------ AVAILABLE RECORDS ------

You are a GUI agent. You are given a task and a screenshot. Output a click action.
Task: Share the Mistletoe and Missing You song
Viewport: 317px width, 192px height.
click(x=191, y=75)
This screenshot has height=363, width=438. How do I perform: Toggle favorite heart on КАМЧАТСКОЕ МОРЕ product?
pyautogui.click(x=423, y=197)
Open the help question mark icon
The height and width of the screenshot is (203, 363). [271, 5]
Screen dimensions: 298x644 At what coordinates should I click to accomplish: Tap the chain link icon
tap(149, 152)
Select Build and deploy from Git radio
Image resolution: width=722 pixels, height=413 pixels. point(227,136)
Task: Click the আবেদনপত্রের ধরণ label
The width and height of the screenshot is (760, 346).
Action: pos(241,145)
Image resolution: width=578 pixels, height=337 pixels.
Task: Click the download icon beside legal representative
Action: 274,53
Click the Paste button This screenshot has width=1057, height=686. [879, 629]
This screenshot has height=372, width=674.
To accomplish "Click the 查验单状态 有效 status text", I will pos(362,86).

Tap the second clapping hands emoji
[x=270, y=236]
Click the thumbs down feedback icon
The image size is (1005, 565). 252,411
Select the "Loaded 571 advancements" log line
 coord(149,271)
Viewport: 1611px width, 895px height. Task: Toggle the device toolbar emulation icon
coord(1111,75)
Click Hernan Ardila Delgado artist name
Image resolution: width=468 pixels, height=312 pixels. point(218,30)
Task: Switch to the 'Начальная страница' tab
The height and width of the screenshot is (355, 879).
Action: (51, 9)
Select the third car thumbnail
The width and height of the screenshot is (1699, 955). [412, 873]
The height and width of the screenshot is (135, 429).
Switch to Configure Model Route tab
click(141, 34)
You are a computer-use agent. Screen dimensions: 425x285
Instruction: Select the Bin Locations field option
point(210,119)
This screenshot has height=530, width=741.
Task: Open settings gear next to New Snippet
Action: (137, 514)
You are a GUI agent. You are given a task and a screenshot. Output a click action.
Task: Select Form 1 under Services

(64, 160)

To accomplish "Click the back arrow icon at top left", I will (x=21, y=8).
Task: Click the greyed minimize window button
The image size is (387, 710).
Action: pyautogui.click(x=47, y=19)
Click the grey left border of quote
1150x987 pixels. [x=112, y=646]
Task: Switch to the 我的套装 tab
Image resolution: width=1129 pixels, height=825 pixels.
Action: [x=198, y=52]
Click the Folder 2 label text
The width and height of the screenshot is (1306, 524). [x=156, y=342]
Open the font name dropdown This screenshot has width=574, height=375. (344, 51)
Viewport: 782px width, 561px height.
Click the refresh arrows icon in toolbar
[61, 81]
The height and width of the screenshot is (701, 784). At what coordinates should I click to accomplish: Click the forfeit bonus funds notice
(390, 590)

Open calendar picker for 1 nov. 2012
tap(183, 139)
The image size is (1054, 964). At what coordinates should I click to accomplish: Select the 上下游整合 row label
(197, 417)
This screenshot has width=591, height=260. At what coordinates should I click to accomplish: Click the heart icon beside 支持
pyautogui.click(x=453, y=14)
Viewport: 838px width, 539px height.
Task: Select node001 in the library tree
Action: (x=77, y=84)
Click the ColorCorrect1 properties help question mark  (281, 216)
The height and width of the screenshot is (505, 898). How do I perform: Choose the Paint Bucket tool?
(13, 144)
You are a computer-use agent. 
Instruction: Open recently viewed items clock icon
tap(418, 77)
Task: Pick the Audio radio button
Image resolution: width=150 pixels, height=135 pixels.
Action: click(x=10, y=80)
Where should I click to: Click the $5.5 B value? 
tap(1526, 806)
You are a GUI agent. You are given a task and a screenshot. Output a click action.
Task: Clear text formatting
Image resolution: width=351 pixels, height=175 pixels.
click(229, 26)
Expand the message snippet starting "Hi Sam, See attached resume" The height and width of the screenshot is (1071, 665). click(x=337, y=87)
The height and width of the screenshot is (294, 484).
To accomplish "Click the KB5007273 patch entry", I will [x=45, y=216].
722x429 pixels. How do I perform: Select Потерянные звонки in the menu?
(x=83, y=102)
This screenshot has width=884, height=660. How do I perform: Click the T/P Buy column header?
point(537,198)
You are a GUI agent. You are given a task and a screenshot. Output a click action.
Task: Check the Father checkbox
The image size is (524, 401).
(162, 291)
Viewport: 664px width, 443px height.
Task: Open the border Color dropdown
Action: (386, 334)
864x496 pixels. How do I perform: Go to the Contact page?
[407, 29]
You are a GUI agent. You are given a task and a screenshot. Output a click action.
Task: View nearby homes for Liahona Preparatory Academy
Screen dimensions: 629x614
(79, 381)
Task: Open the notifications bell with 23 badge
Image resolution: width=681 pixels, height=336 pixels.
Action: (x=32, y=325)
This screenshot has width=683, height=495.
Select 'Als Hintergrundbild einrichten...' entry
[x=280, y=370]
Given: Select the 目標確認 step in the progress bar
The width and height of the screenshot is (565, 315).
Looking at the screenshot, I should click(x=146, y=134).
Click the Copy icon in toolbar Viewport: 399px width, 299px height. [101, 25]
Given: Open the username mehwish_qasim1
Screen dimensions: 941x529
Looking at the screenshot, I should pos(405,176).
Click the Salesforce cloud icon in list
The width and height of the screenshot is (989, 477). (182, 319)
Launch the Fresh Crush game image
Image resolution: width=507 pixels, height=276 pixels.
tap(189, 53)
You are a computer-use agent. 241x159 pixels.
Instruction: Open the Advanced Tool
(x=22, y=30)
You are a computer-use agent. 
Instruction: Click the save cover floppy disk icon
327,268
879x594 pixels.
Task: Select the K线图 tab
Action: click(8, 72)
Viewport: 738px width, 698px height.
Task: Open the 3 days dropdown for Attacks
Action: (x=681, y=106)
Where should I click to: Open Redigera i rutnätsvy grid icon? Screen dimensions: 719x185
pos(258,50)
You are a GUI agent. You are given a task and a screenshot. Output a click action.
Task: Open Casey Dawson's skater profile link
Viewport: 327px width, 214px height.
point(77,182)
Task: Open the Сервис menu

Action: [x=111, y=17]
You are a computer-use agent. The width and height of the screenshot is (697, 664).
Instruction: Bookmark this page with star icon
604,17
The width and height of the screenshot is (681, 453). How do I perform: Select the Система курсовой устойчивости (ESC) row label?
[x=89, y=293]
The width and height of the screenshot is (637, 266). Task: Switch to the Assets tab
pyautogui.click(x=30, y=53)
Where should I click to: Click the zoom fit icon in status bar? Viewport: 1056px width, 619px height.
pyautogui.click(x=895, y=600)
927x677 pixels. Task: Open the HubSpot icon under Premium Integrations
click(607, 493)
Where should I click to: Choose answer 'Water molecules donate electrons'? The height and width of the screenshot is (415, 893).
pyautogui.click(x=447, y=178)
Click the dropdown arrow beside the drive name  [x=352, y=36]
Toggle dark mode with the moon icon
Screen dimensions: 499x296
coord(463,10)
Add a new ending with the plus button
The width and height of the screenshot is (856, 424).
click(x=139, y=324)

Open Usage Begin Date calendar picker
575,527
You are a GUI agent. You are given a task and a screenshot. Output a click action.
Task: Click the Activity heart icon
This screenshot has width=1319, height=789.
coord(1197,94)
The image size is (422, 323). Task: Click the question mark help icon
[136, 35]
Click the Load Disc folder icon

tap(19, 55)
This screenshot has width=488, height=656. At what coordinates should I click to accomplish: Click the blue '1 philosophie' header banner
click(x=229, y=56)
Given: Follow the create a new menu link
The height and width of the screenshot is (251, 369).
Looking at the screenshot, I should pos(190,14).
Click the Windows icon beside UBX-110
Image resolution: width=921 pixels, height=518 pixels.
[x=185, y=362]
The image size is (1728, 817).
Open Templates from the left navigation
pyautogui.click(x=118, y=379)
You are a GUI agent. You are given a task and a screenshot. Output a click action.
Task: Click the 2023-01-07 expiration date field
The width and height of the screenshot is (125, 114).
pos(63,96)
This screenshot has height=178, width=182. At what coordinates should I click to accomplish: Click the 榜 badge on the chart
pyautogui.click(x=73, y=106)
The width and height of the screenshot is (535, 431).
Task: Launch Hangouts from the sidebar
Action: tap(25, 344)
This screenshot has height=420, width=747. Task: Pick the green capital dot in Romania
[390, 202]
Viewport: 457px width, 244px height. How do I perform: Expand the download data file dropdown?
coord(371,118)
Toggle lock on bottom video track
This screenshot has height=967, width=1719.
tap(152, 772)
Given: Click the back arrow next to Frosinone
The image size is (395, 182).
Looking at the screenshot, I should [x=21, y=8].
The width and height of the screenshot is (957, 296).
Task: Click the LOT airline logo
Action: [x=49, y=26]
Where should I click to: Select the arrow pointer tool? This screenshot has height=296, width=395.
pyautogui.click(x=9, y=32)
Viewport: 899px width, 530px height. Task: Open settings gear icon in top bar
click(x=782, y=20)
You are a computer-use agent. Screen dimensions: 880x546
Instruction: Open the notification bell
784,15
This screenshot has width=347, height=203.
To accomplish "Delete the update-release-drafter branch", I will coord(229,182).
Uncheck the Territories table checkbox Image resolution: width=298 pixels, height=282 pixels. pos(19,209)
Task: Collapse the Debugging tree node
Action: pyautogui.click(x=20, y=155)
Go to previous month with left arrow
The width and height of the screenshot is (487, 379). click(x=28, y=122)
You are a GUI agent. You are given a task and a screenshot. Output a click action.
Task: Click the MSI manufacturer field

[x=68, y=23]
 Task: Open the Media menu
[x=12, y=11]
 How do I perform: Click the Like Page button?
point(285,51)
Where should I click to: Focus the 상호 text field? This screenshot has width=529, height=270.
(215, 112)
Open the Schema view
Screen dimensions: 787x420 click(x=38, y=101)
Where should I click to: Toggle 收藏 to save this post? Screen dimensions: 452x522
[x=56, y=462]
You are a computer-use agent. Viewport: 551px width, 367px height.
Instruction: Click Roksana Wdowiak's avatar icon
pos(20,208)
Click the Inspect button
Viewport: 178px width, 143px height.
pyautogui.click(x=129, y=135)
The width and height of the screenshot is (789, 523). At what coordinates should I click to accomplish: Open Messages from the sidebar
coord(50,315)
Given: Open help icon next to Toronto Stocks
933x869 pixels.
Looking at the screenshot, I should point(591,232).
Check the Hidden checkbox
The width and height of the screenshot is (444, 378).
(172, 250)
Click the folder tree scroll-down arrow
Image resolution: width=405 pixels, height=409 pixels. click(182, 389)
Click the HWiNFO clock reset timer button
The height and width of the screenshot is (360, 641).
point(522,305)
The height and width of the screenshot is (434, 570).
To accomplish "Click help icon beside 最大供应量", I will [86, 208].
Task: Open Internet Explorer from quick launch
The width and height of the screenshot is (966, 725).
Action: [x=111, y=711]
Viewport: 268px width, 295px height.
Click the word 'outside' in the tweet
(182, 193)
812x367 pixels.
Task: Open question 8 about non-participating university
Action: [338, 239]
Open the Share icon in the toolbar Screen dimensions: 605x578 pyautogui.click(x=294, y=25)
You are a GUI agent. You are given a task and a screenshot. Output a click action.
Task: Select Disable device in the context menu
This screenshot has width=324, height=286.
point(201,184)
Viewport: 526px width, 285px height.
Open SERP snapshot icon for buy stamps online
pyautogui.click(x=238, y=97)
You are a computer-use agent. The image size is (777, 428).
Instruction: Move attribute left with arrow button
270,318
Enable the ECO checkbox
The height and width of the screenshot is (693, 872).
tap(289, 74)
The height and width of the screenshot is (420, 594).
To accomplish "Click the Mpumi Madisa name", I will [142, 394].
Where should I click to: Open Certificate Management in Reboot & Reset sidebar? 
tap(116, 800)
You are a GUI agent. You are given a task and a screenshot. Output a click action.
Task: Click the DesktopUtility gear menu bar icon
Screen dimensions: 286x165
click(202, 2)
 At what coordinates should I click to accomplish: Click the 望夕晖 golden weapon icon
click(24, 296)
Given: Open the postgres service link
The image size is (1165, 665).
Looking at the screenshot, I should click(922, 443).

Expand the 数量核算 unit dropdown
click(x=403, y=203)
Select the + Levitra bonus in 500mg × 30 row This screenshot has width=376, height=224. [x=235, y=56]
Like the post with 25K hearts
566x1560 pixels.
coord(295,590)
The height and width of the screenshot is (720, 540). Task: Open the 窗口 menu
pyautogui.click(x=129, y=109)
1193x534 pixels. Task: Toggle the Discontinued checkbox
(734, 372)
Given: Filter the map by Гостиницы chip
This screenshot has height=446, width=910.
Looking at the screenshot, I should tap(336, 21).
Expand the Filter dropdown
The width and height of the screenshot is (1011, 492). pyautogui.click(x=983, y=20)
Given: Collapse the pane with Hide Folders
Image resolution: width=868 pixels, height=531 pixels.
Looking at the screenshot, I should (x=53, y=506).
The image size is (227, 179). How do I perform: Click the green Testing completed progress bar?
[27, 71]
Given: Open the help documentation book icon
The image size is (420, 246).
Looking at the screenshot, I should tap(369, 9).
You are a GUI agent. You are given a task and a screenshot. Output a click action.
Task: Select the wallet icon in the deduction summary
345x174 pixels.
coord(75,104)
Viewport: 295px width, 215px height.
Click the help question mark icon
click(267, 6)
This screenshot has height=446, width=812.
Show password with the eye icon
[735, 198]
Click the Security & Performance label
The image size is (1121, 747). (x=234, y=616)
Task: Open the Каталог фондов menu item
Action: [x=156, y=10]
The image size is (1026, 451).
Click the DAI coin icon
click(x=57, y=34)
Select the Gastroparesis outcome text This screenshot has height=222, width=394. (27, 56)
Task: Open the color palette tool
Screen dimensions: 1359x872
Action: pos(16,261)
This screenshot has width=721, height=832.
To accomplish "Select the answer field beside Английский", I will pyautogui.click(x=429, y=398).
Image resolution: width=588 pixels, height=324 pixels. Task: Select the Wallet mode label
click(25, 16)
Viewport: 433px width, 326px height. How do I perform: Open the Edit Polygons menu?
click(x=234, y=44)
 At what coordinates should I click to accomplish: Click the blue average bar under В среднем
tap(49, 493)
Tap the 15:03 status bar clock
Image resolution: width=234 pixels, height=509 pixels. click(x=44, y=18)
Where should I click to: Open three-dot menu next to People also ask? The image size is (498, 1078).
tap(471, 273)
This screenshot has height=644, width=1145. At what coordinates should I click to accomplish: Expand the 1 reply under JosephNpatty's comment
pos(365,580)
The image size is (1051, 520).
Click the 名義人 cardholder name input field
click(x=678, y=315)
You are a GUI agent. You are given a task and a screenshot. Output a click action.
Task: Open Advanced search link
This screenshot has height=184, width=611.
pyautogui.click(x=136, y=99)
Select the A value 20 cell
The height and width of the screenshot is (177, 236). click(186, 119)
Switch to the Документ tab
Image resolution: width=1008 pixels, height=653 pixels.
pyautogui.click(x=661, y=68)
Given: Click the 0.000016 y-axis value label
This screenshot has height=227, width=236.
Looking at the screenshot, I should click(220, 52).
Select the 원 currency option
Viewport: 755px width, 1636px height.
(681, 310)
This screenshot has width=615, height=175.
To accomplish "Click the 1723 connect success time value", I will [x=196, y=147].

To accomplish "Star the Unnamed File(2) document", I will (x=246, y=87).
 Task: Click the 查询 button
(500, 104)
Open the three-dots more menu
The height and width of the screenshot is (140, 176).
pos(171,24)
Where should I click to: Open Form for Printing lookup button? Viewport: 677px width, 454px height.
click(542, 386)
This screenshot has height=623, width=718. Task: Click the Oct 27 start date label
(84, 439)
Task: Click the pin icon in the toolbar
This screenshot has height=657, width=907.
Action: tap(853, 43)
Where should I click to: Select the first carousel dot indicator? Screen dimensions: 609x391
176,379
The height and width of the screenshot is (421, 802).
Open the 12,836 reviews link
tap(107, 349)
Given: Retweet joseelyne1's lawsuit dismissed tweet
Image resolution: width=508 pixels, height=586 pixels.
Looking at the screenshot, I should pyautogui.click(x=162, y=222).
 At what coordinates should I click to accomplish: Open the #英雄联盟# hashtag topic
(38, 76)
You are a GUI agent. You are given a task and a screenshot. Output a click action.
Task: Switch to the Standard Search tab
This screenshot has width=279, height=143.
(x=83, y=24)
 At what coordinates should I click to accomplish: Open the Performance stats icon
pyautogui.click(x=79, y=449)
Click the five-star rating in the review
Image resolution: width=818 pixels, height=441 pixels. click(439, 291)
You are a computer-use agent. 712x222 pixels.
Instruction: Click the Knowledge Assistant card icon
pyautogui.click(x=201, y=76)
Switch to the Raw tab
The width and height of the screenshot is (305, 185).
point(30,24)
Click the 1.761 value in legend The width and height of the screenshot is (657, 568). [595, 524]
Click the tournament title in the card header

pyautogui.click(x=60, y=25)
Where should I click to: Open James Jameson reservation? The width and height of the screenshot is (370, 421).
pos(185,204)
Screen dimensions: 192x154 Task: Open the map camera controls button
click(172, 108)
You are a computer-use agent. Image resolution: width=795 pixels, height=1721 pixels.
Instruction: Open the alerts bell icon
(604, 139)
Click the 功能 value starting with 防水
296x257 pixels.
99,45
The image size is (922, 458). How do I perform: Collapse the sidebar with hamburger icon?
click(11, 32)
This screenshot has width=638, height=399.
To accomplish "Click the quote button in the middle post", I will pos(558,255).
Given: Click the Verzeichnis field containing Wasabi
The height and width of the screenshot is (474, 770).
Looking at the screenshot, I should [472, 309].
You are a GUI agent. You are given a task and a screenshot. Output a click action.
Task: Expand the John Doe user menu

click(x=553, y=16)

------

ASSIGNMENT: Here the output must be the lines above from the line with "This screenshot has height=178, width=182." to the line with "Given: Click the back arrow next to Frosinone", both included, duplicated word for word and nothing else.

RESPONSE AREA:
This screenshot has height=178, width=182. At what coordinates should I click to accomplish: Click the 榜 badge on the chart
pyautogui.click(x=73, y=106)
The width and height of the screenshot is (535, 431).
Task: Launch Hangouts from the sidebar
Action: tap(25, 344)
This screenshot has height=420, width=747. Task: Pick the green capital dot in Romania
[390, 202]
Viewport: 457px width, 244px height. How do I perform: Expand the download data file dropdown?
coord(371,118)
Toggle lock on bottom video track
This screenshot has height=967, width=1719.
tap(152, 772)
Given: Click the back arrow next to Frosinone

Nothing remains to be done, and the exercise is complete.